Depuis quand existe l’autoentreprise, à qui s’adresse ce régime simplifié et quels sont ses vrais avantages ? Tour d’horizon clair et pratique du statut.

Autoentreprise : depuis quand existe-t-elle ?

L’origine du régime d’autoentrepreneur

Le régime d’autoentrepreneur est un régime simplifié de l’entreprise individuelle. Il a été créé en 2008 et est applicable depuis le 1er janvier 2009. Il s’adresse aux travailleurs indépendants qui souhaitent exercer une activité professionnelle avec des formalités allégées.

À l’époque de sa création, l’objectif était clair : favoriser la création d’entreprise en France en levant les principaux freins rencontrés par les entrepreneurs individuels, à savoir :

  • des démarches de création jugées lourdes et complexes ;
  • des obligations sociales et fiscales difficiles à anticiper ;
  • une crainte de payer des cotisations même en l’absence de chiffre d’affaires ;
  • une comptabilité perçue comme trop technique pour un créateur qui débute.

Le régime d’autoentrepreneur a donc été pensé comme une porte d’entrée accessible vers l’entrepreneuriat : toute personne physique peut créer une entreprise individuelle sous ce régime et tester une activité professionnelle, à temps plein ou en complément d’une autre activité.

Conseil pratique : avant de vous lancer, prenez le temps de découvrir l’essentiel sur l’autoentrepreneur afin d’anticiper les démarches, vos droits et vos obligations.


À qui s’adresse le statut d’autoentrepreneur ?

Le statut d’autoentrepreneur s’adresse à toute personne physique qui souhaite exercer une activité professionnelle sous la forme d’une entreprise individuelle, dans la limite de certains plafonds de chiffre d’affaires.

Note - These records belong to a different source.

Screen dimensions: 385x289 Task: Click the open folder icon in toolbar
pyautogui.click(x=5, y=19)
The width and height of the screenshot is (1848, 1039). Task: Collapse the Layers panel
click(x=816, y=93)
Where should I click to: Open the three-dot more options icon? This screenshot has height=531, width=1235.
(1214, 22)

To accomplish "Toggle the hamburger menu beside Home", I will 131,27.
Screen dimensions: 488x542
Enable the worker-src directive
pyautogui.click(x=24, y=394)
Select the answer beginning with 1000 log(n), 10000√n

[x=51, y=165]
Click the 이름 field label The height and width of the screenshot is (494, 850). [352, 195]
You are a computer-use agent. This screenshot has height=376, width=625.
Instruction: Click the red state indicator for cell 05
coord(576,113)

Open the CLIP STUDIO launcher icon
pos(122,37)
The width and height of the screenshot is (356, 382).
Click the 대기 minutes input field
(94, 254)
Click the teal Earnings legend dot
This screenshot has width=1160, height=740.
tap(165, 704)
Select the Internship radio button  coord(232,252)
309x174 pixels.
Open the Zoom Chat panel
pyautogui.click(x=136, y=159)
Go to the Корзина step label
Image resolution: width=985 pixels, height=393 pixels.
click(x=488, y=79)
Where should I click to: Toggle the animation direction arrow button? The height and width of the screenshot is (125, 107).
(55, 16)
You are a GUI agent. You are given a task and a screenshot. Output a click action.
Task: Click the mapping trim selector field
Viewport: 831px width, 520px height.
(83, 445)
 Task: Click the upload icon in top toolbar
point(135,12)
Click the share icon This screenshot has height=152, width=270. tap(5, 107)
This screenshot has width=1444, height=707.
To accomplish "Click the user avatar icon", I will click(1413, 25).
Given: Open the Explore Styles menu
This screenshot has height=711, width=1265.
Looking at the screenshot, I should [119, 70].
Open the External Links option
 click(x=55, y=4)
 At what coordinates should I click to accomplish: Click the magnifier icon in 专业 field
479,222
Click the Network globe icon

Conditions liées à la personne

Pour bénéficier de ce régime, plusieurs conditions de base sont requises :

  • Être une personne physique (une société ne peut pas être autoentrepreneur) ;
  • Avoir sa résidence fiscale en France, c’est-à-dire être imposé en France sur ses revenus ;
  • Être majeur et juridiquement capable de gérer une entreprise (ne pas être sous curatelle ou tutelle, ni frappé d’une interdiction légale de gérer) ;
  • S’immatriculer auprès du Centre de formalités des entreprises (CFE) compétent selon la nature de l’activité (commerciale, artisanale, libérale, etc.).

Certaines situations sont incompatibles avec le régime d’autoentrepreneur, par exemple :

  • être déjà rattaché au régime des travailleurs non salariés (TNS) pour une autre activité indépendante dans des conditions qui ne permettent pas le cumul ;
  • être gérant d’EURL dans des conditions où l’activité ne pourrait pas être distincte et séparée.

En pratique, il est possible de cumuler le régime d’autoentrepreneur avec d’autres statuts (salarié, étudiant, retraité, demandeur d’emploi, etc.), sous réserve de respecter les règles de chaque régime (notamment les clauses de votre contrat de travail et les conditions de vos indemnités chômage).

Conditions de chiffre d’affaires

L’autoentreprise est également soumise à une limite de chiffre d’affaires. Au-delà de certains plafonds, il n’est plus possible de rester sous ce régime.

Les plafonds indiqués sont les suivants :

  • 176 200 € pour les activités de vente de marchandises, objets, fournitures et denrées ou de fourniture de logement ;
  • 72 500 € pour les prestations de services relevant des bénéfices industriels et commerciaux (BIC) ou des bénéfices non commerciaux (BNC).

Ces limites ont pour but de réserver le régime d’autoentrepreneur aux petites structures et aux activités démarrant ou restant à taille modeste. En cas de dépassement durable, l’entrepreneur bascule vers un régime plus classique de l’entreprise individuelle.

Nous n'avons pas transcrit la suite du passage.